Me
sé de memoria la historia de tantas veces que la he escuchado contar, unas
cuando alguna de mis tías vino de visita y otras cuando algún primo, a su
regreso al país, hizo la parada de rigor en casa de mis padres. La historia
estuvo siempre cargada de exageración, lo que la hace más divertida y por lo
mismo menos creíble. Con el tiempo se fue perdiendo o se escondió agazapada en
algún rincón de la memoria hasta que tuve la ocasión de volver al viejo Teatro
Sucre donde he estado muy pocas veces, a decir verdad, tres: una para
presentarme allí, otra para ver sobre el tablado a los amigos y esta última
motivado por la curiosidad.
......
Al
entrar, al Sucre, lo primero que llama mi atención es un piano de cola que
reposa ya en el escenario, más que majestuoso me parece triste, olvidado, a un
costado del escenario; minutos después de sentarme en el lugar que me
corresponde me descubro en el intento por responder en un francés de seguro tan
malo como el español en el que me pregunta la mujer sentada a mi lado, tanto
que término explicándole entre señas lo que entiendo del repertorio a
ejecutarse esa noche.
Me
rodea un auditorio que llena poco más de media sala, la mayoría auto convocados
por "estar" en el homenaje al Maestro Gerardo Guevara. Cuando las
luces se vuelven tenues me acomodo en mi butaca al tiempo que intento
convencerme de que es una buena forma de terminar el día y olvidar por un rato
el trabajo.
Da
inicio el concierto y la sola presencia del compositor reflejada en una pantalla
gigante frente al escenario, me anuncia el descubrimiento que voy a realizar. A
cada interpretación le antecede una breve explicación tomada del anecdotario
personal del Maestro Guevara Viteri. Pasan varias melodías, unas nuevas para mí,
otras que han estado ahí siempre y que yo no reconocía su autoría -o arreglos
para coro- y otras que escuchaba por primera vez.

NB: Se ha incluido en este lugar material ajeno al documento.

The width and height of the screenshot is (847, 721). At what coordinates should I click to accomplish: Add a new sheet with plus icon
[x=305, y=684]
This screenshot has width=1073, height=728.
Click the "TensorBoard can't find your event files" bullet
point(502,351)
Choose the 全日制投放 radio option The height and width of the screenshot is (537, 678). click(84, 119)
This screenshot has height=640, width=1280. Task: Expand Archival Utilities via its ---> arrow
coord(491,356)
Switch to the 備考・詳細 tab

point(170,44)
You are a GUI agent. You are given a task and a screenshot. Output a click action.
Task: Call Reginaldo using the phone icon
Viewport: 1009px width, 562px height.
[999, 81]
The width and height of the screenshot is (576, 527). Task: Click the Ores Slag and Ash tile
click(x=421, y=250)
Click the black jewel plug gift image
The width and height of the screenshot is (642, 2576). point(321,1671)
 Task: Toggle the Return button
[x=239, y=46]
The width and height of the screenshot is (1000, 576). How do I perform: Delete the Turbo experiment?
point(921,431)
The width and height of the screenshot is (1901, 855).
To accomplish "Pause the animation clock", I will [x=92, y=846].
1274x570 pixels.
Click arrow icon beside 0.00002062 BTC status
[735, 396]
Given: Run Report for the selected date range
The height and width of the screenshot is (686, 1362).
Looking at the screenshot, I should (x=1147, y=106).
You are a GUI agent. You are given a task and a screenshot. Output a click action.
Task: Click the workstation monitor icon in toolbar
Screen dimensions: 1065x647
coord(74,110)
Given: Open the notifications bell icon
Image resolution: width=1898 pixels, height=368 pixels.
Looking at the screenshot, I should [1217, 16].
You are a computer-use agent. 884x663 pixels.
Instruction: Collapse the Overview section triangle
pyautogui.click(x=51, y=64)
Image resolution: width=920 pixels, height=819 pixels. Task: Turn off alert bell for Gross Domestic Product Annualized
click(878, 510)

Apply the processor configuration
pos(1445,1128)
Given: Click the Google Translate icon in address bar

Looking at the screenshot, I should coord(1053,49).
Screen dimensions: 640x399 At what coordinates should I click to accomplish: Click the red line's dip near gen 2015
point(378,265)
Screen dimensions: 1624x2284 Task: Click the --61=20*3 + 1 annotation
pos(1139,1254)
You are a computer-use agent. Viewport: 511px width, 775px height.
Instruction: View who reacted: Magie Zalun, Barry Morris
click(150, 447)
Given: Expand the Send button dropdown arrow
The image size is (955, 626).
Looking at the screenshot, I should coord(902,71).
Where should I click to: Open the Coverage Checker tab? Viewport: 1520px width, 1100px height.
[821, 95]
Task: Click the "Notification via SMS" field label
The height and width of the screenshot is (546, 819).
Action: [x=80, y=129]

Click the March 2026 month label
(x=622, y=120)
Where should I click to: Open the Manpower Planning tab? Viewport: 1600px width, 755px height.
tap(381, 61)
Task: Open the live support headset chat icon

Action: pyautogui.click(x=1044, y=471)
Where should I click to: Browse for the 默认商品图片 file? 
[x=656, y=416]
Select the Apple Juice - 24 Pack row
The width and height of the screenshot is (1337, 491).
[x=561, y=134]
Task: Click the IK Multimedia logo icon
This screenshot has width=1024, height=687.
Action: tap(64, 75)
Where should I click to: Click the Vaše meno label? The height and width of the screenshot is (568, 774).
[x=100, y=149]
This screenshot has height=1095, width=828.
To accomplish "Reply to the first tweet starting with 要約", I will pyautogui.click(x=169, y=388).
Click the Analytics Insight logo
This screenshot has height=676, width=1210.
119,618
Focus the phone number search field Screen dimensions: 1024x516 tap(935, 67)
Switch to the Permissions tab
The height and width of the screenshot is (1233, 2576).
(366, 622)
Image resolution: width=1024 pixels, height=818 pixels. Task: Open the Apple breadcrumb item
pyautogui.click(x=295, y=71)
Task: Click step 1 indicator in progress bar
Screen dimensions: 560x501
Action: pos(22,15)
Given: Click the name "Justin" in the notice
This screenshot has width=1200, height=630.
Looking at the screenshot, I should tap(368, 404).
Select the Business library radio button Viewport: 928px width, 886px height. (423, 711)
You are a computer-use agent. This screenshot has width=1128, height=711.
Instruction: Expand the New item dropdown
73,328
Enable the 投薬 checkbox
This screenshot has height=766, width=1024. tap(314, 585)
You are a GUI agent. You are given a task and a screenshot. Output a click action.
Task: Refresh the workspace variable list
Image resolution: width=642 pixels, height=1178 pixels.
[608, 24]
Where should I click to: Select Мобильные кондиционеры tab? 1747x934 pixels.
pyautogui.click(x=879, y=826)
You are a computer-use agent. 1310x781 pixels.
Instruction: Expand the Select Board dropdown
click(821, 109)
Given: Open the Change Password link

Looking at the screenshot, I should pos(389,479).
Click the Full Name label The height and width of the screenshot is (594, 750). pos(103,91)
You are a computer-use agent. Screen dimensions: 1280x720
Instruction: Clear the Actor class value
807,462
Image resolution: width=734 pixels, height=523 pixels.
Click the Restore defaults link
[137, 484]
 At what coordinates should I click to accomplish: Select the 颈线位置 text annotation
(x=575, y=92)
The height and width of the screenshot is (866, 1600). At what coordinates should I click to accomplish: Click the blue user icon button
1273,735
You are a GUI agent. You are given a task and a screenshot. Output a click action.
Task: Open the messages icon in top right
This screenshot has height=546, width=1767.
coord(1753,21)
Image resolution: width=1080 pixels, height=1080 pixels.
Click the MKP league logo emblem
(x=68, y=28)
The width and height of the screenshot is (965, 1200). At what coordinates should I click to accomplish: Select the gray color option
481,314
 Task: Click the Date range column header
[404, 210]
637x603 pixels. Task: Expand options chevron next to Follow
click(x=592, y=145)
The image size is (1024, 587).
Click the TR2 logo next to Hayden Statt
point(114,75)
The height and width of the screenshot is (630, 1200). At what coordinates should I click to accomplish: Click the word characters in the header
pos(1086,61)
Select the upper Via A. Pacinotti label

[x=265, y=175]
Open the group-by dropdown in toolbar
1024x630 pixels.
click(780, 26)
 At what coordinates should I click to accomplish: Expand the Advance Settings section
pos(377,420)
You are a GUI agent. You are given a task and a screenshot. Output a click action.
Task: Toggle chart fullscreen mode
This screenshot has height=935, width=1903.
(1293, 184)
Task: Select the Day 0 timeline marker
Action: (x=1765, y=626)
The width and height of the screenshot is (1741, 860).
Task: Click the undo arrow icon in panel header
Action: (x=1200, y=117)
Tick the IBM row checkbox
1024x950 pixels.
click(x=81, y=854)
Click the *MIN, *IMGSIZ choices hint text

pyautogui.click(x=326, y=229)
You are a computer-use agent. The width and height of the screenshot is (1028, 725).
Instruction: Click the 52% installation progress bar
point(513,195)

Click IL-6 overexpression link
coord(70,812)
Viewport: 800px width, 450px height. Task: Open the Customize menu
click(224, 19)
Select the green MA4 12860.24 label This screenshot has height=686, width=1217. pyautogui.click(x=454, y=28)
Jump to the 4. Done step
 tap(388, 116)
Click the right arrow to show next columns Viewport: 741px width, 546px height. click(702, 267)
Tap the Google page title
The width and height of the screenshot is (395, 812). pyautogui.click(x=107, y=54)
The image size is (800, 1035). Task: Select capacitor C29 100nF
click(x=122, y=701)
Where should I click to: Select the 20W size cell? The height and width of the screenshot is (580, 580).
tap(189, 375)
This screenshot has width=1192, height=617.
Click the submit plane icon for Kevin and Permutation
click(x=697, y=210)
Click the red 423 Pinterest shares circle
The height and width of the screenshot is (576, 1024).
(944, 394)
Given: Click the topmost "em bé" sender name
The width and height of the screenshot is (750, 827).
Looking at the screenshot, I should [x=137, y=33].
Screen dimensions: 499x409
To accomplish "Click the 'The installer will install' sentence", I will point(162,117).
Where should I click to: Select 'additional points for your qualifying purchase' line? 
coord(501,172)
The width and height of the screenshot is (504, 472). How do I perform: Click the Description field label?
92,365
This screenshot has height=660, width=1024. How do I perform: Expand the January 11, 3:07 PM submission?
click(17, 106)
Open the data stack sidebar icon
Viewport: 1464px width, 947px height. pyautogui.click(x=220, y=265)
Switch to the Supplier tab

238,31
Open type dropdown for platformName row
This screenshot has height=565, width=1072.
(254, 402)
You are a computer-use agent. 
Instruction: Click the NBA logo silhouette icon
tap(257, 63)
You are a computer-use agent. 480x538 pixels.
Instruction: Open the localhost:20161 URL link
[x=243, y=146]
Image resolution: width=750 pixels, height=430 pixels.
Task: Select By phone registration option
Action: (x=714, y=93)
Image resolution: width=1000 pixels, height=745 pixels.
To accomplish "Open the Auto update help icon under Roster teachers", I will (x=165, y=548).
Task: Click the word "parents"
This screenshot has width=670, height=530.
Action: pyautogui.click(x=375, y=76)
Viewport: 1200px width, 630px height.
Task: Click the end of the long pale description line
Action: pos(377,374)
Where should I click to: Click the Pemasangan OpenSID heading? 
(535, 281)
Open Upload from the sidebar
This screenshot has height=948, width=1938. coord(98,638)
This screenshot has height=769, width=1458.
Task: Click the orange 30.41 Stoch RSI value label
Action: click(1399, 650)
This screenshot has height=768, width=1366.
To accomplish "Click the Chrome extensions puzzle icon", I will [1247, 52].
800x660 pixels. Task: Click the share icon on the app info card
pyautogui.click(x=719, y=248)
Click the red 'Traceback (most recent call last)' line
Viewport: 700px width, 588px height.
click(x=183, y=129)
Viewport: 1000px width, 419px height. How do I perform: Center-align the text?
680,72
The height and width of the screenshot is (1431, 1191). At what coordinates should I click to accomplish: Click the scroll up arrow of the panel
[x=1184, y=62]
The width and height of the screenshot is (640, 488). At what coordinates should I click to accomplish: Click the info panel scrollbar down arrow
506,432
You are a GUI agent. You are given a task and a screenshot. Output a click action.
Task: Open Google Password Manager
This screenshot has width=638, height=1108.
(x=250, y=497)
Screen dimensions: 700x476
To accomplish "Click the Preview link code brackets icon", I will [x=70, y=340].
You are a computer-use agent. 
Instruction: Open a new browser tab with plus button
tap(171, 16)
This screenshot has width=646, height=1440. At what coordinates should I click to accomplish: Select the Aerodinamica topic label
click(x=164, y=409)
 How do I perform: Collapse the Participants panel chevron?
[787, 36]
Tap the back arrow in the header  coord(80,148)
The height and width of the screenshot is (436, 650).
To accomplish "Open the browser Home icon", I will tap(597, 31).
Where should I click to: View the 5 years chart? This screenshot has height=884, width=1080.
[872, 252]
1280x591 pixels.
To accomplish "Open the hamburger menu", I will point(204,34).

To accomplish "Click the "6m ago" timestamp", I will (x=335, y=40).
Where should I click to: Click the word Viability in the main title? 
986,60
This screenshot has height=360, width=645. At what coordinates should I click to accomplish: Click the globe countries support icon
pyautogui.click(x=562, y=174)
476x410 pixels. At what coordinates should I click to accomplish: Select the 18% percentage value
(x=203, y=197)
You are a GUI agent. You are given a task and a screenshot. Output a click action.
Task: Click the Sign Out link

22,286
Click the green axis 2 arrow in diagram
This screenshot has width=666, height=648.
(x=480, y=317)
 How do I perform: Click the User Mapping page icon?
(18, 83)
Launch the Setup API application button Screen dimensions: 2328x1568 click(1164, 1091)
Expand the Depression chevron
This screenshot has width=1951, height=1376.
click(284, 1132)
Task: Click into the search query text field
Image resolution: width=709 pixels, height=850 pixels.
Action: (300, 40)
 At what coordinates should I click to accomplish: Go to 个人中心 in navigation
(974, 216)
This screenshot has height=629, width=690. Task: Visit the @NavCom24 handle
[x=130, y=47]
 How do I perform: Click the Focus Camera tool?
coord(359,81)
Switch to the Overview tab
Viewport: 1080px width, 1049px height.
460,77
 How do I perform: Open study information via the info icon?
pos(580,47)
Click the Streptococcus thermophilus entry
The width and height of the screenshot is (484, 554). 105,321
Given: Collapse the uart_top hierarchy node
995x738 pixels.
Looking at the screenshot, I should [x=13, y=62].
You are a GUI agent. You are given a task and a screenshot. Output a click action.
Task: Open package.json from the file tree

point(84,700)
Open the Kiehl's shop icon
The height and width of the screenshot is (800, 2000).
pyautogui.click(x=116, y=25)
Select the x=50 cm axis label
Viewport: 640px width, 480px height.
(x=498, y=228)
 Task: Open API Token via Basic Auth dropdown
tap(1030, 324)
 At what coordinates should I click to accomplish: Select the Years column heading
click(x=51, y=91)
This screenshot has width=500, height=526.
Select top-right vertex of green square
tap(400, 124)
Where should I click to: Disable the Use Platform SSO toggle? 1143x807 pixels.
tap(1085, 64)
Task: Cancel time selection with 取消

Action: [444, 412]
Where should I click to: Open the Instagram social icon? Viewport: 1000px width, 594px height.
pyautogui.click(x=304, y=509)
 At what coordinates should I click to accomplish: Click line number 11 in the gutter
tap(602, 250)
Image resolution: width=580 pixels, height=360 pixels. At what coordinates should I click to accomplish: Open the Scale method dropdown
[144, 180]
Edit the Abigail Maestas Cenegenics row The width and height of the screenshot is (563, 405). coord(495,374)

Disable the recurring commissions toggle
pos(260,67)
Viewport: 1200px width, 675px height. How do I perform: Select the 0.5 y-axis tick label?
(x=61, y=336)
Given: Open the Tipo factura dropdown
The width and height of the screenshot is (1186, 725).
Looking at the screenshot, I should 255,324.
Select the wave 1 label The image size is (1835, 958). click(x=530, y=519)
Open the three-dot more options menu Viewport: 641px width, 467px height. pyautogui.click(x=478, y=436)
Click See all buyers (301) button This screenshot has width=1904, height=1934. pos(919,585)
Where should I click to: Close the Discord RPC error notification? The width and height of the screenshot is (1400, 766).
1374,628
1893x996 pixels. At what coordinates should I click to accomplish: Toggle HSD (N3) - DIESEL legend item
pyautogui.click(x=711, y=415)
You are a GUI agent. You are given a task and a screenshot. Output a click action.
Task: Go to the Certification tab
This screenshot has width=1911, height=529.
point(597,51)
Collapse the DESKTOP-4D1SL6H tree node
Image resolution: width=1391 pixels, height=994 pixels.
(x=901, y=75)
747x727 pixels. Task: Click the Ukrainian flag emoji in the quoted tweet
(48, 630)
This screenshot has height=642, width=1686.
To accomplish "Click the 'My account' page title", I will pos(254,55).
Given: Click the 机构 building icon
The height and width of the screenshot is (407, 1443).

Casi de inicio, retumba a mi
lado el Yupaichishca con su "Salve, Salve Gran Señora, Salve Poderosa
Madre" que me grita desde adentro; luego un diferente "Se va con algo
mío" romántico, tremendo, mortal, quedo, único; para dejar al final la
sorpresa de un Espantapájaros que instantáneamente me transporta hasta el viejo
despacho de la historia mil veces repetida.
Lo
encuentro tal como lo recuerdo, lleno de libros con hojas que se intercalan
entre viejos sucres, atiborrado de partituras e instrumentos musicales. Me miro
en el centro de una habitación rebozada de notas musicales que no suenan, sino
que cuelgan primorosas de cientos o miles de pentagramas, mientras silentes
instrumentos esperan respetuosos el momento oportuno para armónicos y
coordinados hablar en el extraño lenguaje que le pertenece a su único
habitante, mi otro abuelo, el que casi no conocí.
Con
la última nota que se desprende del negro piano de cola entiendo de donde
proviene la tranquila paz que en ocasiones me provoca el estar solo y la
profunda tristeza con que lo disfruto, entonces me levanto, en silencio y con
el corazón calientito me alejo del viejo despacho.
De
regreso a la casa de San Juan camino bajo la lluvia con el corazón tan triste
como el de la niña cuando se aleja del Espantapájaros.